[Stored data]
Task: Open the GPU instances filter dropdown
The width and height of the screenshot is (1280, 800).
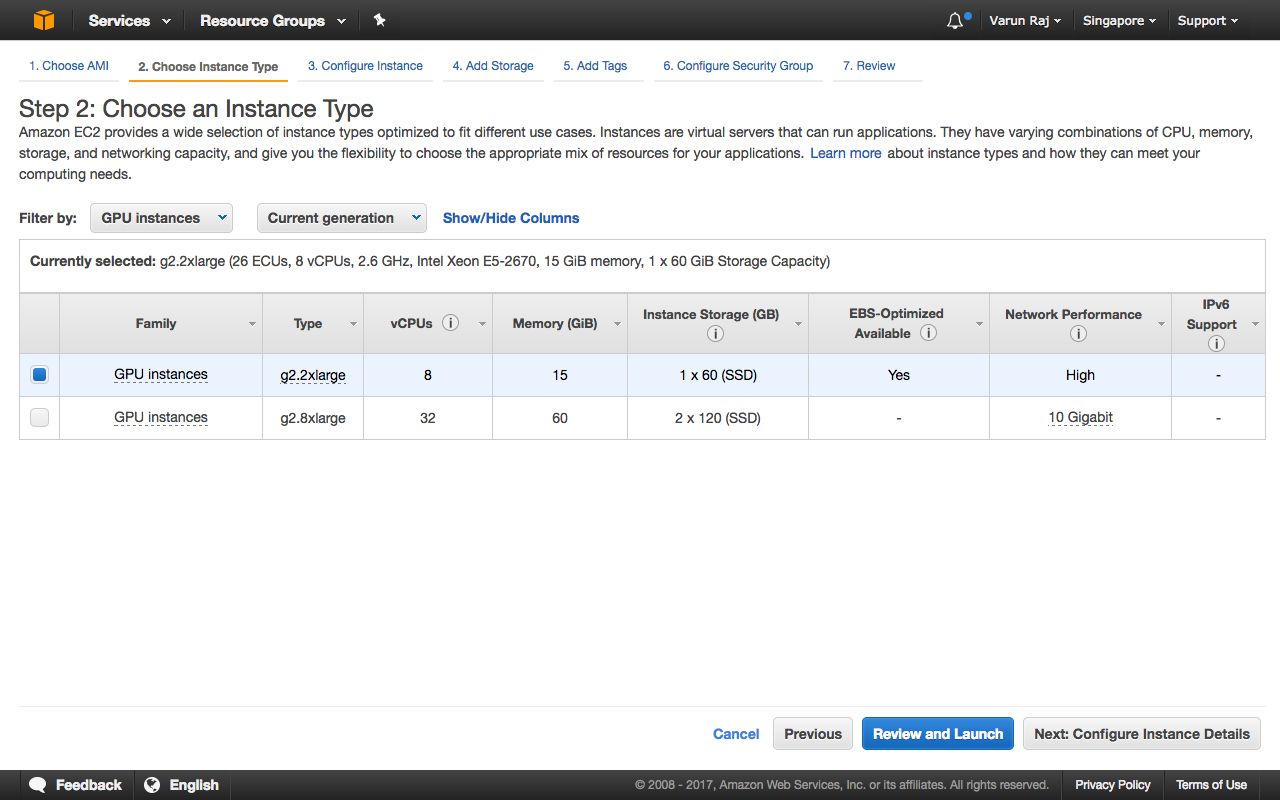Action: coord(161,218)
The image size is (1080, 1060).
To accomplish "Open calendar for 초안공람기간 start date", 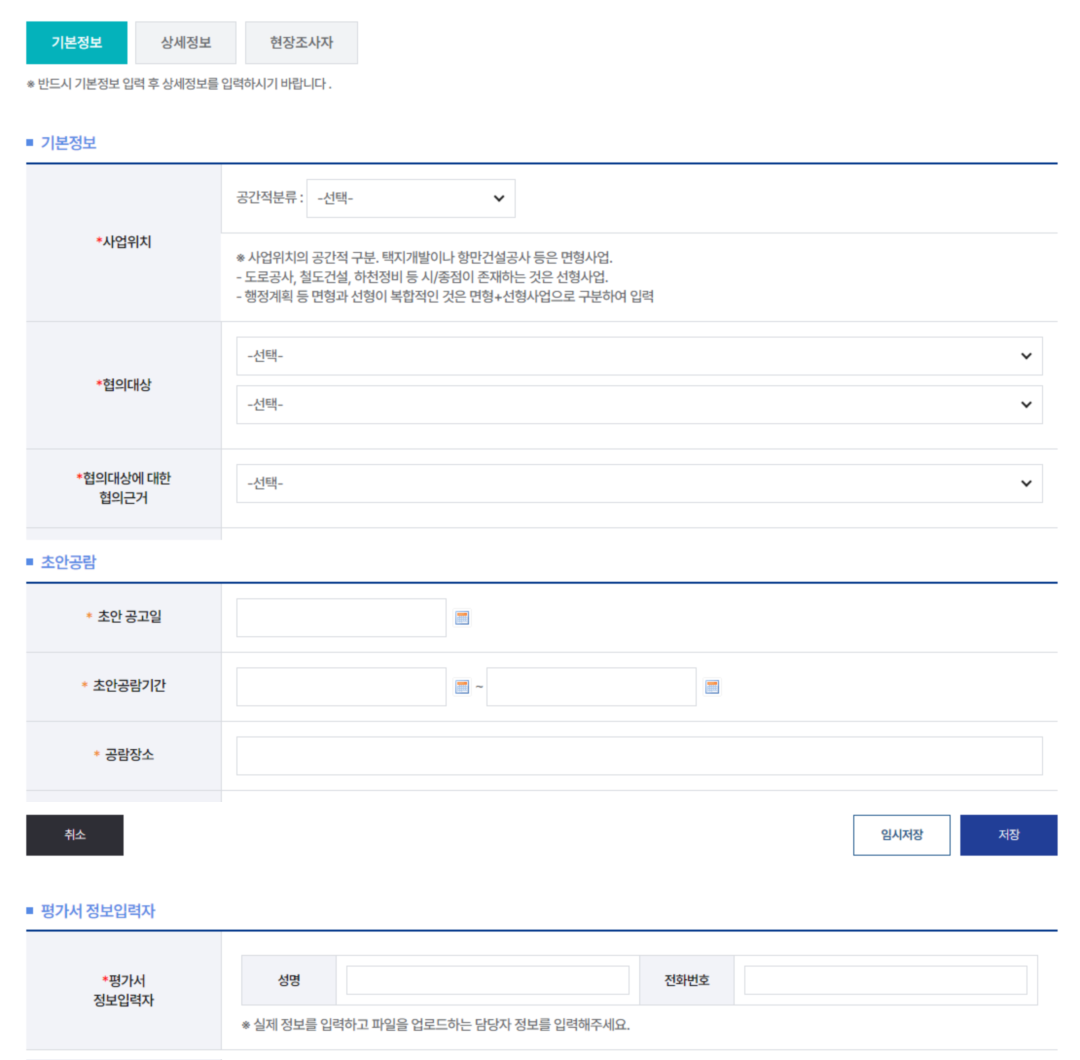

● INSTRUCTIONS TO FOLLOW: Print every line of the data exactly. Pictures do not belong in the copy.

● ANSWER TO THIS PROBLEM:
Task: Open the GPU instances filter dropdown
The width and height of the screenshot is (1280, 800).
Action: coord(161,218)
The image size is (1080, 1060).
To accomplish "Open calendar for 초안공람기간 start date", 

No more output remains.